Is it limited to only one picture per answer or there could be more. Also, it's only pictures, not videos, right?
Heywa
@viktorgems thanks! It’s definitely not limited to one picture. Most stories actually include multiple images across cards, so as you swipe through you get a more visual understanding of the topic (for example different dishes in a recipe list, different travel spots, steps in a process, etc.). We are
Right now we’re mostly using images, but the format itself isn’t limited to that. We feature some short background videos, as well as relevant TikToks if available in our search index. We are also experimenting with a rotating gallery on relevant cards (e.g. if you search for "top cafes in Camden" it will show multiple images slowly rotating in the background of each place-specific card.
The goal is definitely for the answer to feel more like browsing a small interactive guide than reading a wall of text.
Heywa
Lovely to see our work out in the world :)
From the design perspective one of the biggest challenges in developing heywa has been creating a system and logic that lets us create and tell a good quality, visual story to (almost) any question.
As Milena mentioned, Generative UX is our name for approach to this. It's about figuring out what the user wants, deciding the best way to tell a story that answers that query, then deciding how to display each step in a way that flows nicely and gets to the point.

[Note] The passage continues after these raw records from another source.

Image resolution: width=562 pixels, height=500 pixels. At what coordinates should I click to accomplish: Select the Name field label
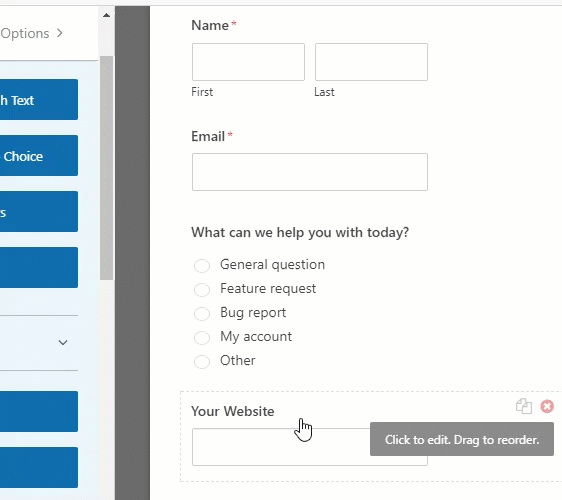tap(210, 25)
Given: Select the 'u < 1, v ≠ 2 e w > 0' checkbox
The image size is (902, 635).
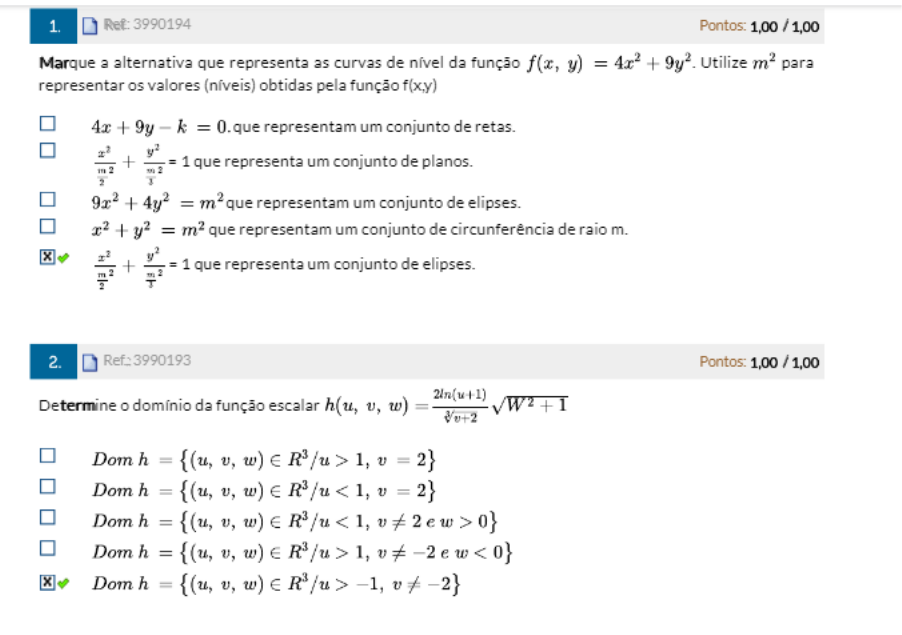Looking at the screenshot, I should (47, 517).
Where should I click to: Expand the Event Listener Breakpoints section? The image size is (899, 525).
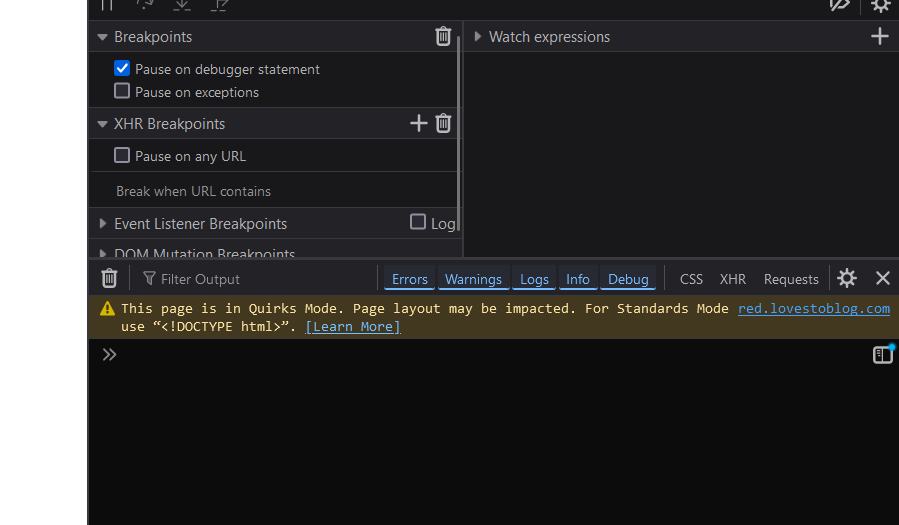[x=102, y=224]
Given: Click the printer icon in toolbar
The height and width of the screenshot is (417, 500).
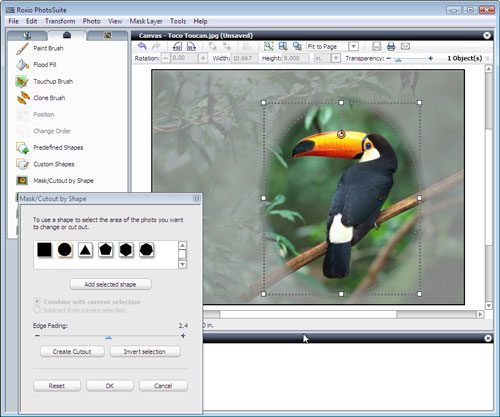Looking at the screenshot, I should (x=391, y=46).
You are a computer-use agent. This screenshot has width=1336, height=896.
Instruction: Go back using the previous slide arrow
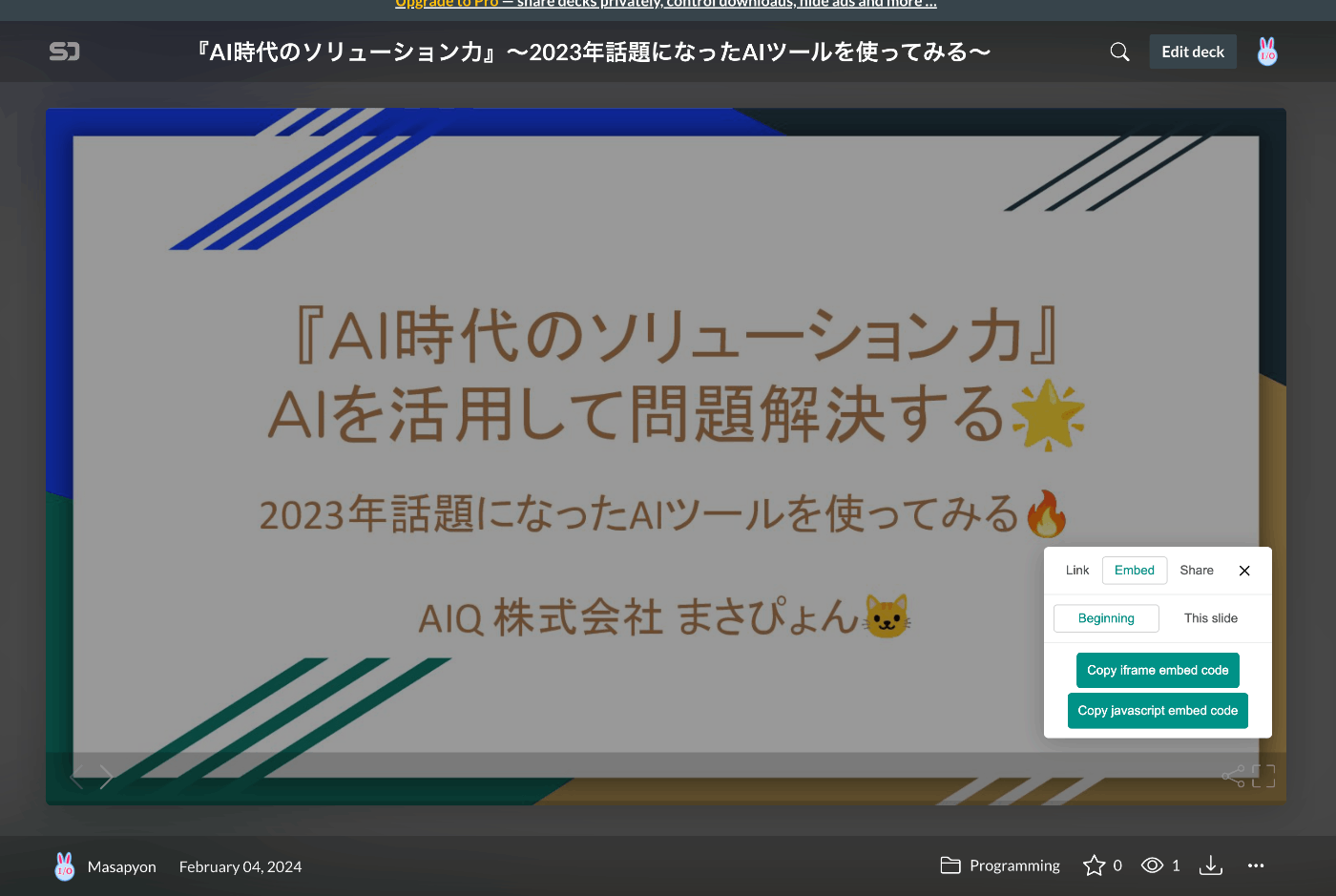click(78, 777)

We've started out focussing on the story format because it's a constrained canvas. We can refine and improve our approach without getting drowned in the scale and complexity of a full webpage or app (where I think a lot of products are falling down at the mo). Once we've got that nailed, I'm looking forward to introducing more interactivity and variety!
Love this notion that prompt engineering is a UI failure. Especially for a visual user the idea of this is amazing! I can see how this leads to higher conversion and more effective user outcomes. Super excited to see how this evolves 🚀🚀
Heywa
@mariarotilu Thank you! And yes - that idea resonated with us a lot while building Heywa. If you need to learn a new “prompting language” to get a good answer, that’s often a sign the interface isn’t doing enough of the work.
Our goal is that you can just ask naturally, and the system figures out the best way to present the answer - visually, structured, and easy to explore.
Really appreciate the support and curiosity about where this could go 🚀
Messenger Hunt
Congrats on the launch!
Heywa
@ire_aderinokun thanks so much Ire - we couldn't be more excited to share Heywa with the world! Hope you're enjoying it - feedback welcome any time and let us know what queries you find it most useful for. So far we heard from early users that they love looking up recipes or exploring history rabbit holes.